What could be the solution?

First of all we tried hard to limit promotion and even de-promoted some functions (rust-lang/rust#67531, rust-lang/rust#71796). We distinguish between "implicit" and "explicit" promotion context (see here, and are less careful in "explicit" contexts such as const initializers. However, even those can have dead code, so all the problems caused by promoteds that fail to evaluate still apply.

But what is the endgame here, what is a subset of promotable expressions that actually avoids all these problems? The largest possible subset is the set of expressions that cannot fail to evaluate. This covers almost all of the above problems; if we consider validation failures (such as invalid results of unsafe code or unexpected interior mutability) to also be evaluation failures, then I think this indeed covers all the problems.

See this hackmd for the details of that possibility.

So the least thing would be to forbid all of fallible operations. Another choice, perhaps easier to explain, would be to say that we only promote things that would also be legal as a pattern. That would mean de-promoting all arithmetic and logical operations as well -- but it is not clear that we can get away with that, so we might have to settle for infallible operations.

The intended replacement for code that wants things to have static lifetime is to explicitly request that lifetime via rust-lang/rfcs#2920. Compilation fails when that const block fails to evaluate, which means that promotion itself cannot fail, thus satisfying the infallibility condition.

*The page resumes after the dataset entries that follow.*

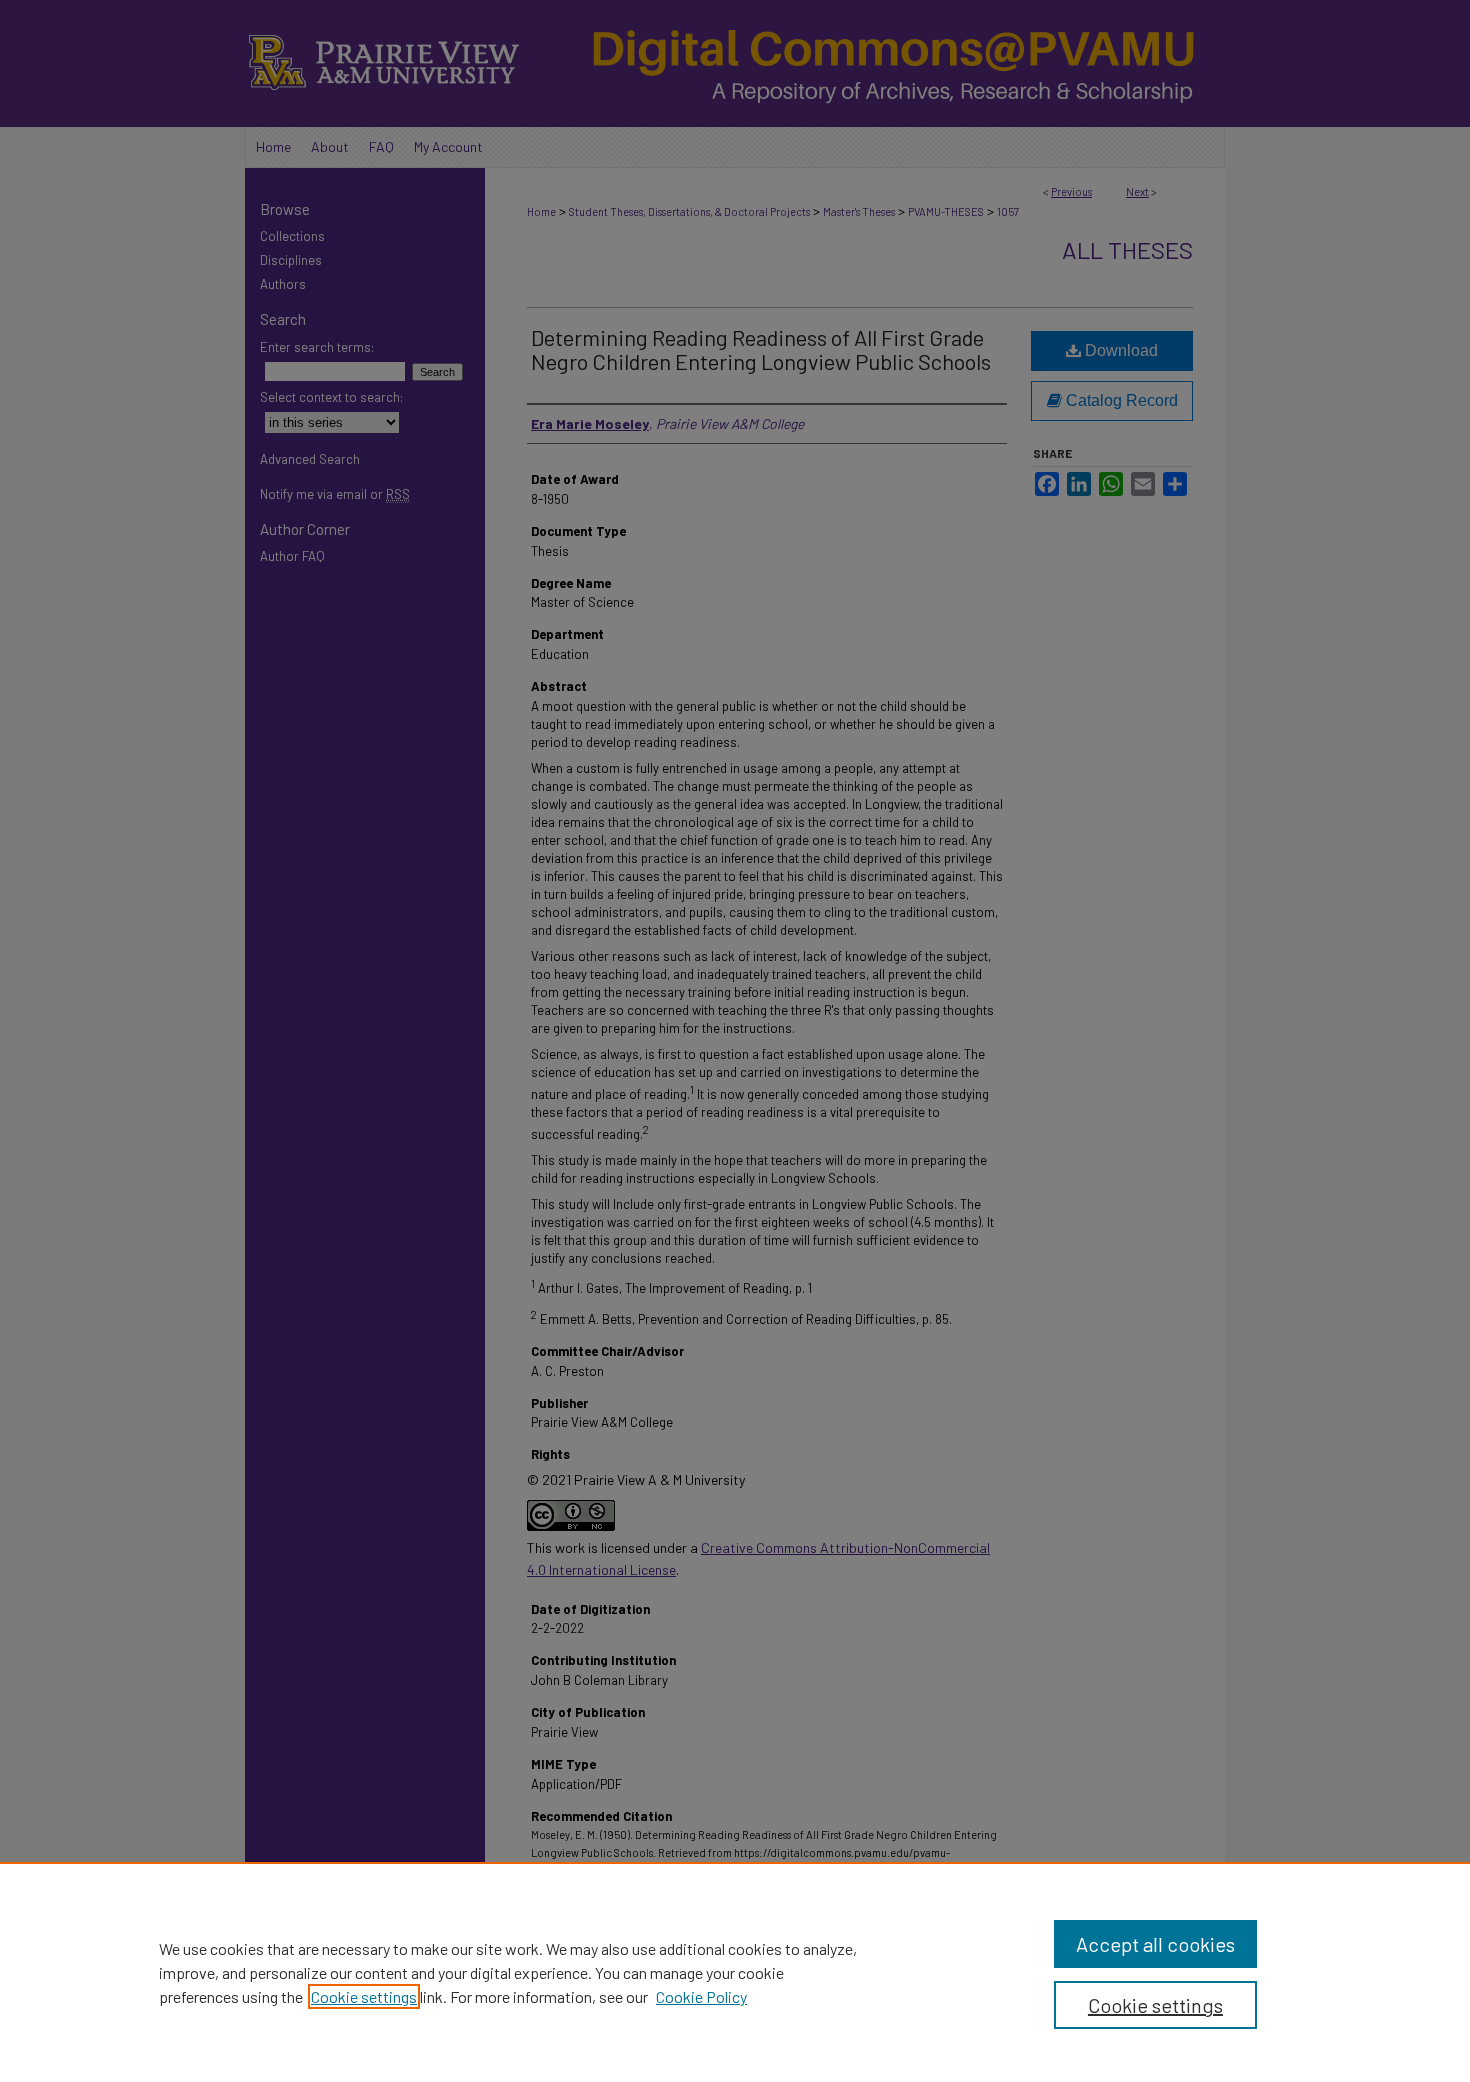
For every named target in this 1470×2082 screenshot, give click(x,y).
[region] (735, 1972)
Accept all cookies (1155, 1944)
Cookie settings (364, 1996)
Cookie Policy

Answer 1 · 2020-08-13T07:17:05.000Z

One way that satisfies just the "only promote things that we can successfully evaluate" would be to

do promotion, but don't modify the original MIR yet
try to evaluate the promoted
- if successful, just finish the promotion
- if not successful, look for a const wf bound (cc @lcnr) that matches the promoted
  - if there is one, just finish the promotion
  - if there is none, put the promoted into a debuginfo datastructure and let borrowck check that datastructure when encountering lifetime errors. In case of lifetime errors, suggest a wf bound matching the promoted

This will still be a breaking change, but it will be much less of one (and also not cause post-monomorphization errors)

Answer 2 · 2020-08-13T07:28:00.000Z

Yes that would be like a fallback solution. The reason I like it less is that it is "too smart" -- that makes it really hard to predict what will happen, and now the lifetime of something can depend on subtle details of const evaluation. I would hope that at least in implicit promotion contexts, we can do better, since we promote less.

(EDIT: the following is outdated, see my next post)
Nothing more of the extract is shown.